* [Problem]:
Start at the line with "hello@forexwelcomebonus.com (254, 1897)" in the records below, stop at the line with "Articles (752, 525)", and return every line in that span exactly, the two end lines included.

(Saved entries)
§

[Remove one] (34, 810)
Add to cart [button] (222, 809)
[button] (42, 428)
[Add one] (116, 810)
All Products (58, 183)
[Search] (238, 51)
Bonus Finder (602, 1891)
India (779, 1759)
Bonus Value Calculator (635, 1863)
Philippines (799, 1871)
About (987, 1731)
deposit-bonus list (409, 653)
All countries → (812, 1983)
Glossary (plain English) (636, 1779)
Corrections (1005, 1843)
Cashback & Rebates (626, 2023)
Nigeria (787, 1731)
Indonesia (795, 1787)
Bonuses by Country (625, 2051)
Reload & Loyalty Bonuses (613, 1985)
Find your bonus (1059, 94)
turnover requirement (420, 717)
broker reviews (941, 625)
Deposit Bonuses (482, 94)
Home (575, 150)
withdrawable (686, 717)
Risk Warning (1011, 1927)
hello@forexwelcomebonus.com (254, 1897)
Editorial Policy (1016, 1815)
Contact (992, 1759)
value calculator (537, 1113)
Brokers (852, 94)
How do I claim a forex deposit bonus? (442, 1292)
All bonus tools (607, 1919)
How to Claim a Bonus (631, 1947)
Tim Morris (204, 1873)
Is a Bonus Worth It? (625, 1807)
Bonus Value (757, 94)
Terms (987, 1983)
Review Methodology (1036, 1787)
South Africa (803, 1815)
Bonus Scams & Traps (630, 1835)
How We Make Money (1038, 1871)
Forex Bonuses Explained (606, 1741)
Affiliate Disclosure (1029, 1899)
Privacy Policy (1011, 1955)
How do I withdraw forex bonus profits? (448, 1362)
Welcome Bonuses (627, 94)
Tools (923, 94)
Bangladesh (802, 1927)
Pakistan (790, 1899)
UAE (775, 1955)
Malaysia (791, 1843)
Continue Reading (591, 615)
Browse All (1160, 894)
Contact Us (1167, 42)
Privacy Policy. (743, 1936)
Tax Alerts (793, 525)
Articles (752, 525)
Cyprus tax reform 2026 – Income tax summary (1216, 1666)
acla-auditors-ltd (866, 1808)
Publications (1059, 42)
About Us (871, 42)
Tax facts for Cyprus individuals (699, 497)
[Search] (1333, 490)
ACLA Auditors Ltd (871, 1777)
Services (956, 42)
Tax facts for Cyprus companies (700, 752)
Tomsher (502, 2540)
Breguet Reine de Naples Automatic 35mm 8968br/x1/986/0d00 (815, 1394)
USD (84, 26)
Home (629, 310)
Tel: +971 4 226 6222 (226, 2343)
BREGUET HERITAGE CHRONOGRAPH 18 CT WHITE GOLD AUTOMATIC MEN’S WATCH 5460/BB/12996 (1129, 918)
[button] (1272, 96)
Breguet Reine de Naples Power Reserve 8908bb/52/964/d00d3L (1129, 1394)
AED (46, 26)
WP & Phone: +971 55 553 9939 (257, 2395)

§

* [Finished task]:
hello@forexwelcomebonus.com (254, 1897)
Editorial Policy (1016, 1815)
Contact (992, 1759)
value calculator (537, 1113)
Brokers (852, 94)
How do I claim a forex deposit bonus? (442, 1292)
All bonus tools (607, 1919)
How to Claim a Bonus (631, 1947)
Tim Morris (204, 1873)
Is a Bonus Worth It? (625, 1807)
Bonus Value (757, 94)
Terms (987, 1983)
Review Methodology (1036, 1787)
South Africa (803, 1815)
Bonus Scams & Traps (630, 1835)
How We Make Money (1038, 1871)
Forex Bonuses Explained (606, 1741)
Affiliate Disclosure (1029, 1899)
Privacy Policy (1011, 1955)
How do I withdraw forex bonus profits? (448, 1362)
Welcome Bonuses (627, 94)
Tools (923, 94)
Bangladesh (802, 1927)
Pakistan (790, 1899)
UAE (775, 1955)
Malaysia (791, 1843)
Continue Reading (591, 615)
Browse All (1160, 894)
Contact Us (1167, 42)
Privacy Policy. (743, 1936)
Tax Alerts (793, 525)
Articles (752, 525)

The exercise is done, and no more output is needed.